### Work instructions
a: According to the rOPTRAM submission, which band serves as a proxy for Land Surface Temperature?
b: Proceed with the rOPTRAM submission from the point where it stops.

### Text to read
· · ·

Submitting Author Name: Micha Silver
Submitting Author Github Handle: @micha-silver
Other Package Authors Github handles: (comma separated, delete if none) @github_handle1, @github_handle2
Repository: https://gitlab.com/rsl-bidr/roptram
Version submitted: 0.0.1.000
Submission type: Standard
Editor: @adamhsparks
Reviewers: @harryeslick, @obrl-soil

Archive: TBD
Version accepted: TBD
Language: en


  • Paste the full DESCRIPTION file inside a code block below:
Package: rOPTRAM
Title: Derive soil moisture using the OPTRAM algorithm
Version: 0.0.1.000
Authors@R: c(
  person("Micha", "Silver", , "silverm@post.bgu.ac.il", role = c("aut", "cre"),
           comment = c(ORCID = "0000-0002-1128-1325")),
  person("Arnon", "Karnieli", , "karnieli@bgu.ac.il", role = c("ctb", "fnd"),
          comment = c(ORCID = "0000-0001-8065-9793"))
  )
Description: The OPtical TRapezoid Model (OPTRAM) derives soil moisture
  based on the linear relation between a vegetation index
  and Land Surface Temperature (LST). The Short Wave Infra-red (SWIR) band
  is used as a proxy for LST. See:
  Sadeghi, M., Babaeian, E., Tuller, M., Jones, S.B., 2017.
  The optical trapezoid model:
  A novel approach to remote sensing of soil moisture 
  applied to Sentinel-2 and Landsat-8 observations.
  Remote Sensing of Environment 198, 52–68,
  https://doi.org/10.1016/j.rse.2017.05.041 .
License: GPL (>= 3) + file LICENSE
URL: https://gitlab.com/rsl-bidr/roptram.git
BugReports: https://gitlab.com/rsl-bidr/
Encoding: UTF-8
Roxygen: list(markdown = TRUE)
RoxygenNote: 7.2.3
Depends:
  R (>= 4.1.0)

· · ·

### Given information
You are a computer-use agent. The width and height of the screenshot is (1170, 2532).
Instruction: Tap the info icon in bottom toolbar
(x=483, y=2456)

· · ·

### Task results
a: The Short Wave Infra-red (SWIR) band.

b:
Imports:
    dplyr,
    ggplot2,
    sf,
    terra,
    tools,
    utils
Suggests:
    geojsonio,
    geojsonlint,
    stats,
    sen2r (> 1.5.0),
    testthat (>= 3.0.0),
    xml2
Config/testthat/edition: 3

Scope

  • Please indicate which category or categories from our package fit policies this package falls under: (Please check an appropriate box below. If you are unsure, we suggest you make a pre-submission inquiry.):

    • data retrieval
    • data extraction
    • data munging
    • data deposition
    • data validation and testing
    • workflow automation
    • version control
    • citation management and bibliometrics
    • scientific software wrappers
    • field and lab reproducibility tools
    • database software bindings
    • geospatial data
    • text analysis
  • Explain how and why the package falls under these categories (briefly, 1-2 sentences):
    This package includes acquiring satellite imagery, and preparing spatially explicit soil moisture raster grids.

  • Who is the target audience and what are scientific applications of this package?
    Researchers in ecology, agriculture, sustainability. Agricultural management of grazing lands, reforestration.

  • Are there other R packages that accomplish the same thing? If so, how does yours differ or meet our criteria for best-in-category?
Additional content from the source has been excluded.